*** Opening of Exercise materials ***

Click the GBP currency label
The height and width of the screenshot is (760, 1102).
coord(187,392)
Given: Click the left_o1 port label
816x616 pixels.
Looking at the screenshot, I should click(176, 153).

*** Close of Exercise materials ***

# Assignment
Could you set down every record exactly as given?

# Answer below
Click the GBP currency label
The height and width of the screenshot is (760, 1102).
coord(187,392)
Given: Click the left_o1 port label
816x616 pixels.
Looking at the screenshot, I should click(176, 153).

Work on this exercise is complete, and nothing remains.